La résidence royale ne vaut pas les Tuileries à beaucoup près, il y a néanmoins des édifices d’une beauté remarquable, d’un grandiose rare, mais ce qui fait l’admiration des étrangers, ce sont les docks remplis de navires de toutes les nations, ces vastes entrepôts de marchandises, cette quantité de bateaux à vapeur dont une partie sont uniquement réservés pour faire sur la Tamise le même service que les omnibus font dans les rues.

Les rues sont en grande partie belles et surtout très larges, ce que j’ai trouvé d’enchanteur, ce sont les quartiers neufs, bâtis depuis moins de dix ans, nos plus belles rues de Lyon, comparées à celles-là, sont laides et sombres.

Illustration en couleurs représentant Fleet Street en 1848.
Fleet Street en 1848, par Granger.

Aux avantages de la beauté et de la richesse de cette ville, il y en a d’autres que je prise fort, ce sont ceux du contentement et de la paix que l’on remarque chez tout le monde, soit sur la mine, soit dans les entretiens, ils ont ce qui nous manque, une sécurité parfaite, une confiance entière dans le gouvernement, aussi cette sécurité, cette confiance portent les maisons aux grandes entreprises à l’intérieur et à l’extérieur du royaume.
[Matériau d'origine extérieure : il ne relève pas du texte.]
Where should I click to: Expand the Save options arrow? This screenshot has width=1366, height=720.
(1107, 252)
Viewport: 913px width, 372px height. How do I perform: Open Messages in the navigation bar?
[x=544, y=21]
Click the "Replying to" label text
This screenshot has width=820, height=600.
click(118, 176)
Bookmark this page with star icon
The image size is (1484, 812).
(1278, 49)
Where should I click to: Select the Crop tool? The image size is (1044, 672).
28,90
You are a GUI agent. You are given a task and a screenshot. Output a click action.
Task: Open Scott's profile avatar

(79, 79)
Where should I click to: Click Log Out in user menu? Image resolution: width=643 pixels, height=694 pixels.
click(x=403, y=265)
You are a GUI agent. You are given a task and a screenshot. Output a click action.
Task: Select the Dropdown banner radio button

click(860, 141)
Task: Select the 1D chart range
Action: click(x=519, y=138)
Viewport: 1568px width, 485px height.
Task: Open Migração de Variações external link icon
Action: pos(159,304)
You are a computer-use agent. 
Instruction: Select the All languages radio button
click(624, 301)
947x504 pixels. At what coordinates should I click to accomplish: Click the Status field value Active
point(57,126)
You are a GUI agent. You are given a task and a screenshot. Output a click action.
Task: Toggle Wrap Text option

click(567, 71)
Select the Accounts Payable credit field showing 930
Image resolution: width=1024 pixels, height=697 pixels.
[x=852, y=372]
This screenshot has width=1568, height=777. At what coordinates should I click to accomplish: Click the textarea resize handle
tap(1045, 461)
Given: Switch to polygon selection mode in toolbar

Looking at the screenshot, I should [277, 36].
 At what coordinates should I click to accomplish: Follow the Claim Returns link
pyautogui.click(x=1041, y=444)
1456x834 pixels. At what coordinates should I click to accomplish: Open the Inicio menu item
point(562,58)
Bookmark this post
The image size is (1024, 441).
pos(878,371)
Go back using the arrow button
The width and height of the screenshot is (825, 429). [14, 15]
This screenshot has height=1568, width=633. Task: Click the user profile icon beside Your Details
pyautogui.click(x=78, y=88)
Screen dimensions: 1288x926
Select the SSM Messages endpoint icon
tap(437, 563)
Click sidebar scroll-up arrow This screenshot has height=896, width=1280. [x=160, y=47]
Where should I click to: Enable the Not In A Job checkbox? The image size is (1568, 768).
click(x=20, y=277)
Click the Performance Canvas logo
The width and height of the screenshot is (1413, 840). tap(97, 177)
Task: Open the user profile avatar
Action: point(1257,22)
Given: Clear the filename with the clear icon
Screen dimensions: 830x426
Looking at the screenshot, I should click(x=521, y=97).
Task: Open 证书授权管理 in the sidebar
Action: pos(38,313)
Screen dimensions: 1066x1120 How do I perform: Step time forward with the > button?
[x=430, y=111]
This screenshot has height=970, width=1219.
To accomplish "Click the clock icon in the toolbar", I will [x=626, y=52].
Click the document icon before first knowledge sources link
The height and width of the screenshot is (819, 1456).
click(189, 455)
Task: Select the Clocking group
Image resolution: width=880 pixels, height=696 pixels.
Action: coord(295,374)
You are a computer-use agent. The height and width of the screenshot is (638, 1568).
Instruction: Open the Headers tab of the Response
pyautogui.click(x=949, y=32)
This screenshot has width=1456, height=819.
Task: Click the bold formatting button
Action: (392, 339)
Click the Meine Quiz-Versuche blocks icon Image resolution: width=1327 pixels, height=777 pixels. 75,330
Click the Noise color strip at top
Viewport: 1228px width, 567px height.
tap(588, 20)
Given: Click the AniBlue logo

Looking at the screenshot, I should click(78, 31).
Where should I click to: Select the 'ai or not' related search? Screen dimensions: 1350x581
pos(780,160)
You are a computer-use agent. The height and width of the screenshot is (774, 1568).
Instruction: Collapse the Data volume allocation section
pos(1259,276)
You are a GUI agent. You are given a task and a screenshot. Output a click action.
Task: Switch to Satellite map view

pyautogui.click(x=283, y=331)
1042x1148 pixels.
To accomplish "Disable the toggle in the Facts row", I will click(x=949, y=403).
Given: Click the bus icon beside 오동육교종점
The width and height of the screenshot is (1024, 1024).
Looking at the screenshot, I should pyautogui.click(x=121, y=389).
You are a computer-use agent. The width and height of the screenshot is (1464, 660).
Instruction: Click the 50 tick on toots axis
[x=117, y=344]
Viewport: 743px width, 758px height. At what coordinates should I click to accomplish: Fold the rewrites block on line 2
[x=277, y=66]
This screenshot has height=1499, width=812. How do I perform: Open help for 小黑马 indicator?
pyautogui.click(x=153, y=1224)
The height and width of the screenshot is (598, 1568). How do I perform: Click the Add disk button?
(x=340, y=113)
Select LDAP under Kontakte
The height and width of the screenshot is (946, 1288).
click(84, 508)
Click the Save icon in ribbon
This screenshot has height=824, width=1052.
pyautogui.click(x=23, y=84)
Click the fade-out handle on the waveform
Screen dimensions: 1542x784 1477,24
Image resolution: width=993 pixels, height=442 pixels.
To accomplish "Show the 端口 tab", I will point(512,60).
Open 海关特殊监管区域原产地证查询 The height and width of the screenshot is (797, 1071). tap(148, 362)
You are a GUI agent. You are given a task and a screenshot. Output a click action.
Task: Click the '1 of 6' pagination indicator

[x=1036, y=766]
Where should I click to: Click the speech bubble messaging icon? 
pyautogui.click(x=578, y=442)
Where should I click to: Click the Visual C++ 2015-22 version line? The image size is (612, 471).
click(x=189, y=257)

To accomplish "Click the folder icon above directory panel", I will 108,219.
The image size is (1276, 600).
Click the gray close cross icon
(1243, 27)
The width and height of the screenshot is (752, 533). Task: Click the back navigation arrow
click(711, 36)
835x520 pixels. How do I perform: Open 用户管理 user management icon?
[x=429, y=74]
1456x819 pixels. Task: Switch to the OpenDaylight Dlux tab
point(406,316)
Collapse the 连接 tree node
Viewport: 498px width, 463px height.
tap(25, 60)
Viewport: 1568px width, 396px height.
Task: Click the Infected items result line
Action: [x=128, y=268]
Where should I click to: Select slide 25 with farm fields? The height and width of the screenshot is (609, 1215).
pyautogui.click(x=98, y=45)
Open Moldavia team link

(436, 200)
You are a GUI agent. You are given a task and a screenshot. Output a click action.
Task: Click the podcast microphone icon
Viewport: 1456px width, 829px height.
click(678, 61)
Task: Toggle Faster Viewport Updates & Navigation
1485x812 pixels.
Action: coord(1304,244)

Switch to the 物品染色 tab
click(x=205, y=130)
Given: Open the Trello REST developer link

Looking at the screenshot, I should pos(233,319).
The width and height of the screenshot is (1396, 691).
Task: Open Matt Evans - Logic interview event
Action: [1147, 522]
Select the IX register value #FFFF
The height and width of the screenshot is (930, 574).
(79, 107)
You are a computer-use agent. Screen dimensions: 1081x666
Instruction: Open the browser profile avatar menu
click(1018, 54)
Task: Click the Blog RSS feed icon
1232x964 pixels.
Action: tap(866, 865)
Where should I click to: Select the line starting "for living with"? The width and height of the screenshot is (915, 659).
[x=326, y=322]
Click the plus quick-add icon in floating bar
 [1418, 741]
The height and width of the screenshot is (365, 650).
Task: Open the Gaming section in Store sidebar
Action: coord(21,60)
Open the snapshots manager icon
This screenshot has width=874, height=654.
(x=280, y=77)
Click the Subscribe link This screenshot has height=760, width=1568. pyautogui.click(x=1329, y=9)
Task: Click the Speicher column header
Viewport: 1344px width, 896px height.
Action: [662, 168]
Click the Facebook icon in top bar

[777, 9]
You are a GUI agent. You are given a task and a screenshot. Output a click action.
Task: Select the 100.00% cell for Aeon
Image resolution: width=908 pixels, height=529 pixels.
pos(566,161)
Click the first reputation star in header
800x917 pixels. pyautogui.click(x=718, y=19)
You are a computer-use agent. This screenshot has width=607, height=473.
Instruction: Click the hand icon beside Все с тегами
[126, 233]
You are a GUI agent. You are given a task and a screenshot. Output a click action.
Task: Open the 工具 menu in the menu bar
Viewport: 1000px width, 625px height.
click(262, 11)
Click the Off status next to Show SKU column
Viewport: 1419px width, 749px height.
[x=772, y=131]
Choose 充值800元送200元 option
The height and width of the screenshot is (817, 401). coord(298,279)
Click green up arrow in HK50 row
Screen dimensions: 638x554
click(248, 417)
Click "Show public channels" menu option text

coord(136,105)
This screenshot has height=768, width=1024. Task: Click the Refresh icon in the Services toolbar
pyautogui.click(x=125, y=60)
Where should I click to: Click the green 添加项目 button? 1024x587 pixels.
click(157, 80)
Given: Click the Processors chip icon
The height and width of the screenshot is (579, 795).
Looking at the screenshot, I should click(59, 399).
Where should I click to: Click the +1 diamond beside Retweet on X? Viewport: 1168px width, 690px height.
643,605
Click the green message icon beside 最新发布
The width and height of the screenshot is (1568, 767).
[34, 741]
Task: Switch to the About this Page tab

Il est vrai que l’esprit dont ce peuple est animé les y porte. Ce qui me semble ne pas être douteux, c’est que cette nation est la plus riche, la plus puissante de l’Europe, même du monde entier, voilà qui est l’œuvre des hommes de ce pays. Mais ce qui est aussi fort intéressant sur cette terre de la Grande Bretagne, ce sont les dames et les enfants, on peut y faire de précieuses remarques, depuis la classe pauvre jusqu’à la plus élevée, chacune dans leur position. Les opulents font une grande dépense et généralement avec beaucoup d’ordre et de goût. Les enfants y ont une bonne tenue, de bonnes manières, presque tous sont bien de figure, de taille et de santé, c’est ce qui m’a paru de toute part et particulièrement chez M. Candy, chez qui j’ai diné avec M. Arnaud, de Lyon et M. Chartron de Saint-Vallier, tout étoit bien, très bien dans cette maison, le Mr, la Dame, les enfants, la société et de plus la campagne, la maison, l’ameublement, le service de la table, puis la soirée qui a été ravissante, on y a fait de la bonne musique. Un autre négociant m’a mené à Richemont lieu de plaisance pour les habitants de Londres, nous étions trois dames et quatre messieurs, j’y ai passé un fort agréable après-midi, j’ai été reçu chez un autre riche négociant, j’y ai remarqué, outre une bonne tenue de maison, un très grand luxe de table. A l’égard des Anglois qui appartiennent à la classe inférieure, elle se distingue par une grande assiduité au travail et par une grande déférence, un grand respect pour ceux qui sont au dessus d’eux, tout ici est bien tranché entre les classes. Une chose qui me frappe à Londres, c’est la bonne administration des maisons de commerce, mais je n’en finirois pas si je voulois t’écrire tout ce qui m’a intéressé chez ce peuple, que si peu de personnes connaissent en France. Je voudrois en savoir la langue et y venir une fois l’an, mais ce que je ne voudrois pas, c’est d’y venir pour la cause qui m’y vient d’amener…

Mai 1848

Lettre de C.J. Bonnet à sa fille Adèle, Papiers Duchamp, Bussière.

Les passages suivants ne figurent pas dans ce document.